Book reviews are piling up again. First on the pile is Gentlemen of the Road by Michael Chabon.
This book is something of a departure for me -- it's a mainstream novel. It's historical, but with no fantasy elements at all, and written by an up and coming Literary Author. And I picked it up because it actually sounded good in a review on All Things Considered.
From the opening few pages, it was clear that this was an author who enjoyed words and was artful in using them. His sentences are artful without being annoying, and he actually uses words I don't really know (though I can pick them up pretty well from context) more often than anybody but Gene Wolfe. It was quite entertaining at the beginning, but unfortunately it didn't quite hold to such a high level. It read very much like a fantasy novel, just without any creatures more fantastic than elephants, or practitioners of any arts more arcane than medicine. To the sort of people who wouldn't be caught dead reading a genre novel, it was probably a really eye-opening experience, but to me, it was just a fairly average-quality adventure plot. Well enough told to be enjoyable, but nothing truly amazing; good but not great. 8 out of 10.
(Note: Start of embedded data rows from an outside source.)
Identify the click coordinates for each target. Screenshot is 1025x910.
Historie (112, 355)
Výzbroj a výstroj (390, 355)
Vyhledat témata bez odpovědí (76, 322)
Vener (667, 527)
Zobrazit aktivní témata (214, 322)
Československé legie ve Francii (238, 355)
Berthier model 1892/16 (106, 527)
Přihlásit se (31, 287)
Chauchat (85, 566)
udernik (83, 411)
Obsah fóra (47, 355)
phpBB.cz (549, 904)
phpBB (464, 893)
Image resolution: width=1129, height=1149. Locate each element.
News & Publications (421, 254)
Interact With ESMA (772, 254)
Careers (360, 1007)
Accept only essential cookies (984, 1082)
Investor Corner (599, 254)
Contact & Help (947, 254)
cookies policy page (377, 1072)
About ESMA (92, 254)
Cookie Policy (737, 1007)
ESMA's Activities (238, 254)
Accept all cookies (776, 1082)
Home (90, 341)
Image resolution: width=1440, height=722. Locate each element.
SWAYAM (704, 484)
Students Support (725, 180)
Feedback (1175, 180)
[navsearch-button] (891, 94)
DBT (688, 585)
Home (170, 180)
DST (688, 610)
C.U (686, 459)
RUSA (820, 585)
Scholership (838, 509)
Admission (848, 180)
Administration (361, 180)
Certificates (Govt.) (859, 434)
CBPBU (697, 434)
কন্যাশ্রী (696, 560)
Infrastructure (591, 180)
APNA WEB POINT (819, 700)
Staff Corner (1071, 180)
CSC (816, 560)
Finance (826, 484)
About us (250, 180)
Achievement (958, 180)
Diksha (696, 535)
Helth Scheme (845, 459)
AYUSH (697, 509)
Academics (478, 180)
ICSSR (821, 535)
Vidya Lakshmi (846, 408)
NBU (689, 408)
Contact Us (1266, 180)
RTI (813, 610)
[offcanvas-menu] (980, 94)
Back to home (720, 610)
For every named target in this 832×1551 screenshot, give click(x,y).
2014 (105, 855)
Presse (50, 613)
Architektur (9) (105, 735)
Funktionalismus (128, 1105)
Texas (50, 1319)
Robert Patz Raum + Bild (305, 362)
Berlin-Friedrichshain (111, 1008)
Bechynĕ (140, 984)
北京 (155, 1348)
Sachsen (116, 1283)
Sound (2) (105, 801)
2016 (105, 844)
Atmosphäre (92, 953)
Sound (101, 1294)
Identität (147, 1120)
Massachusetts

**** PLOT SUMMARY -- SPOILERS ****
We meet Zelikman, a Frankish scholor raised by a Jewish physician, and Amram, a black Ethiopian Jew, as they are staging scam, faking a fight to collect the bets. Zelikman doesn't look threatening until he starts actually using the overgrown bloodletting tool he carries, while Amram, except for being black, appears to be Fafhrd, so Zelikman winning the fight surprises most. As they're arranging to collect their winnings and make their escape in the stables, a mahout lets it be known that he was onto them, but that's fine. And he saddles them with his charge, the son of the recently deposed Bek of Khazaria -- a little known but real Jewish empire bordering the Caspian sea back when Byzantium was starting to come down from the height of its power and Islam was starting to come into its own. This mahout manages to get himself killed, and our heroes have decided to accept responsibility of Filaq, the prince. Filaq wants to escape and extract vengeance personally, and makes a pain of himself. Adventures ensue. Filaq manages to recruit an army, mercenaries that had been her father's. Then she's revealed as a girl. It turns out that Buljan, the usurper, is a real piece of work; he invited Rus barbarians to come down and sack Muslim towns with impunity. The mercenaries (Muslims) are captured and exectued, and this is the outrage that will prove Buljan's undoing. Our heroes sneak into the palace of the Kagan, who agrees to renounce Buljan in exchange for faking his death and spiriting him away. I'm skipping a lot, but a jolly good time was had by all.